MATLAB Version 9.11 (R2021b)
Mapping Toolbox Version 5.2 (R2021b)
Parallel Computing Toolbox Version 7.5 (R2021b)
Signal Processing Toolbox Version 8.7 (R2021b)
Statistics and Machine Learning Toolbox Version 12.2 (R2021b)

Getting Started

The main functions of MagTIP take directories that contains necessary files as input arguments, and all output variables are saved in another directory as “.mat” files. In this document, the input/output variable that contains the information of the path to a directory (i.e., a folder) is prefixed by dir_; for example, dir_data is the directory for the formatted geomagnetic data, and dir_stat is the directory for statistic indices. The dir_-prefixed variables are each a sequence of characters being something like 'D:\MagTIP-2022\output_var\StatisticIndex'.

The Sample Script for Everything

There is a script “demo/demo_script.m” contains the sample codes of the whole process; you can easily make everything set and go through the entire MagTIP procedures following the steps below:

switch current directory to the folder named “MagTIP-2022”
run section(s) in the script

In the beginning (the first three sections), you will see several pop-out windows for selecting the directory of geomagnetic data (dir_data) and loading the toolbox (dir_toolbox). Select the right folders as instructed, and they will be automatically added to path and be ready to use.

Input/Output Directories

Assigning directories for input/output data or variables is necessary before running any application. For example:

dir_catalog = 'data\spreadsheet'; 
        % directory of event catalog & station location
dir_data = 'data\geomag_1'; 
        % directory of geomagnetic timeseries
dir_stat = 'output_var\StatisticIndex'; 
        % directory of statistic indices
dir_tsAIN = 'output_var\tsAIN'; 
        % directory for storing anomaly index number (AIN)
dir_molchan = 'output_var\Molchan'; 
        % directory for storing Molchan scores
dir_jointstation = 'output_var\JointStation'; 
        % directory for the time series of EQK, TIP and probability

This can be done alternatively using mkdir_default() to create the set of empty folders with each folder name never repeats.

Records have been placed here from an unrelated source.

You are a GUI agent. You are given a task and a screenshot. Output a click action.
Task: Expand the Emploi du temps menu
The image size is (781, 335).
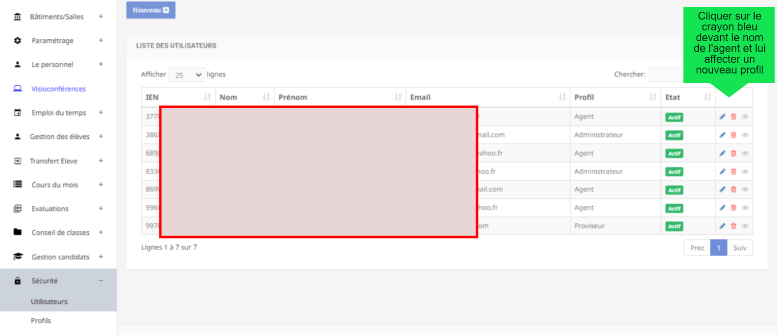[x=101, y=113]
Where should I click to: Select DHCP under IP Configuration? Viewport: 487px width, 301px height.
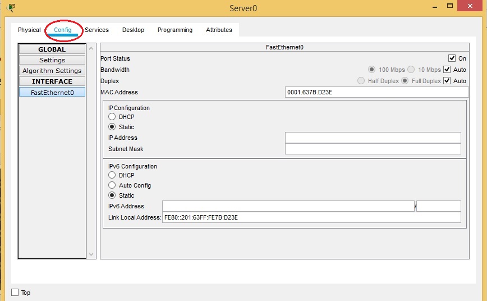point(112,117)
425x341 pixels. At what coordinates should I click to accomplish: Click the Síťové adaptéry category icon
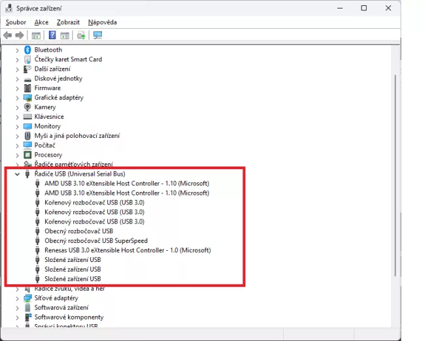tap(28, 298)
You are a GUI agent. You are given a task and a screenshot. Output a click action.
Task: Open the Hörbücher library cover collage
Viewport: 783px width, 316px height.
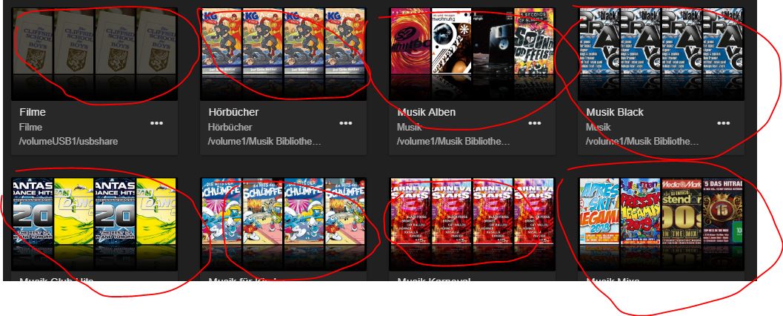pyautogui.click(x=283, y=54)
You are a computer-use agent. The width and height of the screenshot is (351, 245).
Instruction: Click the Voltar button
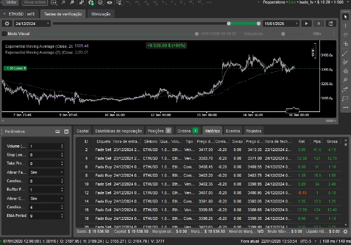click(x=12, y=3)
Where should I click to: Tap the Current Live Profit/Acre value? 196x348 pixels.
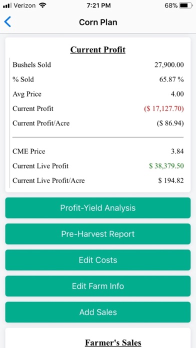[x=171, y=181]
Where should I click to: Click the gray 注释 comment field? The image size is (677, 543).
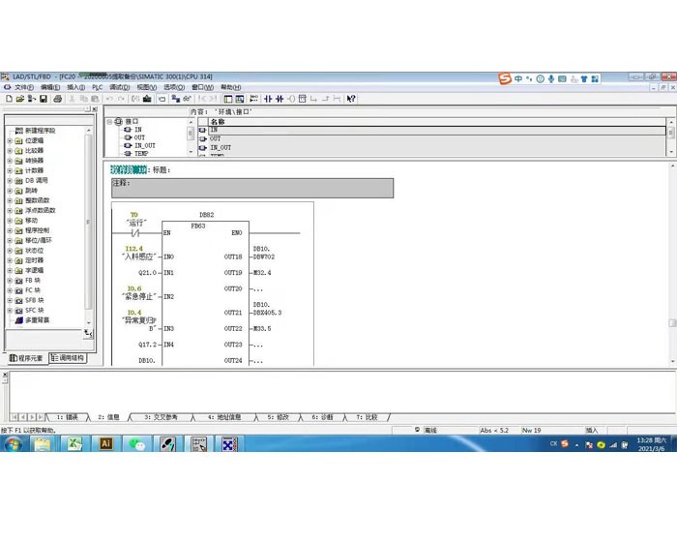pos(251,188)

That is, the code chunk above is equivalent to

dir_catalog = 'data\spreadsheet'; 
dir_data = 'data\geomag_1';
[dir_stat, dir_tsAIN, dir_molchan, dir_jointstation] = mkdir_default('output_var')

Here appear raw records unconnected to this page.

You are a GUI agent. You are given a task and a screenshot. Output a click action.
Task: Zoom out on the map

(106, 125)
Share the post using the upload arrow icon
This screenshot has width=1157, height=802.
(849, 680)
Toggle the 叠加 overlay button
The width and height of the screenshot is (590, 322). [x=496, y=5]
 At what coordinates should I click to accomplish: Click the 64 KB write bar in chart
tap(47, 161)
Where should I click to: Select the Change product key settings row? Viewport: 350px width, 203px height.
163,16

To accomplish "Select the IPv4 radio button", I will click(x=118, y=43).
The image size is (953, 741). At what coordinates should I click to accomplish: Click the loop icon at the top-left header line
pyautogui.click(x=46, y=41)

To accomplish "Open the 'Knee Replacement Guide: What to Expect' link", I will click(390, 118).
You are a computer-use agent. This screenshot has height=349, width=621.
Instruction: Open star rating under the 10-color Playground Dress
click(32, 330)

Here is an overview of this default directory structure:

You can create this directory structure manually by adding new folders using your OS’s interface. You can also assign the dir_-prefixed variables by using dirselectassign(...), where windows pop out for selecting existing directory. For more information, see “demo_script.m” and “dirselectassign.m”.

⚠Notice:

dir_spreadsheet must contain catalog.csv and station_location.csv, with the first row (column names) being ‘code’, ‘format’, ‘Lon’, ‘Lat’ for station_location.csv, and ’time’, ‘Lon’, ‘Lat’, ‘Depth’, and ‘Mag’ for catalog.csv.
The order of column names can be arbitrarily arranged, but the strings have to be exactly the same as above.
Geomagnetic time series in dir_data should be converted to the standard format. For more information, see conv_geomagdata.

Prepare Your Data

Format of Station list and Earthquake Catalog

The station_location.csv specifies the location of every station; here is an example for station_location.csv:

code	format	Lon	Lat
MS	馬仕	120.633	22.61089
TW	灣丘	120.5286	23.18502
…	…	…	…
XC	新城	121.6095	24.0383
SM	日月潭	120.9076	23.881

The catalog.csv is the catalog covering at least the entire range of all training phases; here is an example for catalog.csv:

time	Lon	Lat	Depth	Mag
2020/8/10 06:41	121.59	23.81	29.86	3.41
2020/8/10 06:29	120.57	22.18	43.54	3.02
2020/8/10 06:14	121.7	22.17	124.78	4.13
…	…	…	…	…

Also see checkstation.m and checkcatalog.m.

Standard data format

All records should be converted/transformed into the formatted matfiles. The formatted file name is generated via standarddataname, where

[fname] = standarddataname(stnm, dtstr, type_j) returns the file name of the standard data format. For example, standarddataname('HUAL', '20120202', 'GEMS0') returns stn[HUAL]dt[20120202]type[GEMS0].mat.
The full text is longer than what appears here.